EXERCISE INPUTS:
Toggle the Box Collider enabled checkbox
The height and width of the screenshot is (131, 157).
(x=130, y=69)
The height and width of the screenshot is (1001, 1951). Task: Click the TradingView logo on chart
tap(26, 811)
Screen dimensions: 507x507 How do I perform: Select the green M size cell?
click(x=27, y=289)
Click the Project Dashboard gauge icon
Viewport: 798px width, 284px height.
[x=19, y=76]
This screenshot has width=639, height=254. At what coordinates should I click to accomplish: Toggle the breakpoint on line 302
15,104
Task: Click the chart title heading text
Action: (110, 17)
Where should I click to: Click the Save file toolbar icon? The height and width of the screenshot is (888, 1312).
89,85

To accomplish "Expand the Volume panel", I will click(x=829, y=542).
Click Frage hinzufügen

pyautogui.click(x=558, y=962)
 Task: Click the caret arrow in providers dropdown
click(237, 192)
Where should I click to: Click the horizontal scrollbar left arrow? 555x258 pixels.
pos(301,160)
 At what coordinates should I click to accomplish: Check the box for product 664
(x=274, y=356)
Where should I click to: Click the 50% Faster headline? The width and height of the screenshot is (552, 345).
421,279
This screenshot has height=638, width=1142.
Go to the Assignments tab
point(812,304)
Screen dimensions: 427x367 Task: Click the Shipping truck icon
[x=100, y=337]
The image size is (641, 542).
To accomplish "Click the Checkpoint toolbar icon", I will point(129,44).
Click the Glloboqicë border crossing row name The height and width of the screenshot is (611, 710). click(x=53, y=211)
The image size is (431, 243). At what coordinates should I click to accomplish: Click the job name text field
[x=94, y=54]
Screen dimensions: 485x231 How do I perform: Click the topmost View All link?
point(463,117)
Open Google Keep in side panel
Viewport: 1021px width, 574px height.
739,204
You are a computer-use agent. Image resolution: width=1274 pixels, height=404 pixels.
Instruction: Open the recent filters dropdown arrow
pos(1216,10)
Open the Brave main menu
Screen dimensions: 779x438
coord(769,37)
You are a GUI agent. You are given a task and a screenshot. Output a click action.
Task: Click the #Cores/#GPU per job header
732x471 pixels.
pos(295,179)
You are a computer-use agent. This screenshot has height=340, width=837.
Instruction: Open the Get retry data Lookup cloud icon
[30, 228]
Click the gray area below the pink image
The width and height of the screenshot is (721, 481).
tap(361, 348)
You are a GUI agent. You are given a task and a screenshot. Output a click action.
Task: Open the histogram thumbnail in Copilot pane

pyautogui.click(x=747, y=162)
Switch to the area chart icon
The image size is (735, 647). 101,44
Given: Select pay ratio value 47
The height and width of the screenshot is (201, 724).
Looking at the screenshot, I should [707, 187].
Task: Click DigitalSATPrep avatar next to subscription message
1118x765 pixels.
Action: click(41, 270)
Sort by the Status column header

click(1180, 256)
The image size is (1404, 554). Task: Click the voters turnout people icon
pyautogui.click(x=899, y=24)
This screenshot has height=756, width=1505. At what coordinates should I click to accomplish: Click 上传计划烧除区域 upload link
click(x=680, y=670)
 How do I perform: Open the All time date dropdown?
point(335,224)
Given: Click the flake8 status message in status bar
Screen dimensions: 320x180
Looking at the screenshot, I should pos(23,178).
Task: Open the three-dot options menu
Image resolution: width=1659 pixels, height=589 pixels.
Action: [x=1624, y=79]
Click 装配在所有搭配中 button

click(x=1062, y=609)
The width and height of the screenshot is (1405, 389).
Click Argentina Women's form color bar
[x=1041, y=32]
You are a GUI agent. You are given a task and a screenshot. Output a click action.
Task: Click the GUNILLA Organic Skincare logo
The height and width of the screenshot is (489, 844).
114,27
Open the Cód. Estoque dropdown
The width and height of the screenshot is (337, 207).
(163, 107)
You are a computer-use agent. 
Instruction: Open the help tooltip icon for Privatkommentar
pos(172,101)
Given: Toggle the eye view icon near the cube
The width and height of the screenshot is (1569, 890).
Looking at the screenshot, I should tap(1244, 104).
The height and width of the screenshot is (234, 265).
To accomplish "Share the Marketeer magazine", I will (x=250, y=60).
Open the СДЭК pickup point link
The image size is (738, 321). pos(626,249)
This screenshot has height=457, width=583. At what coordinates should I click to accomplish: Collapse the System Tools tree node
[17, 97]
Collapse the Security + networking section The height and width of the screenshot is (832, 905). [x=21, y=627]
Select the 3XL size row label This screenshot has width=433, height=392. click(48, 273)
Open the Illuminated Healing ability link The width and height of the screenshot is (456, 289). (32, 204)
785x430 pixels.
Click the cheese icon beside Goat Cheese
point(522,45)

EXERCISE PROMPT:
Return every line in the listing that contains the word "menu".

RESPONSE BELOW:
Open the Brave main menu
Task: Open the three-dot options menu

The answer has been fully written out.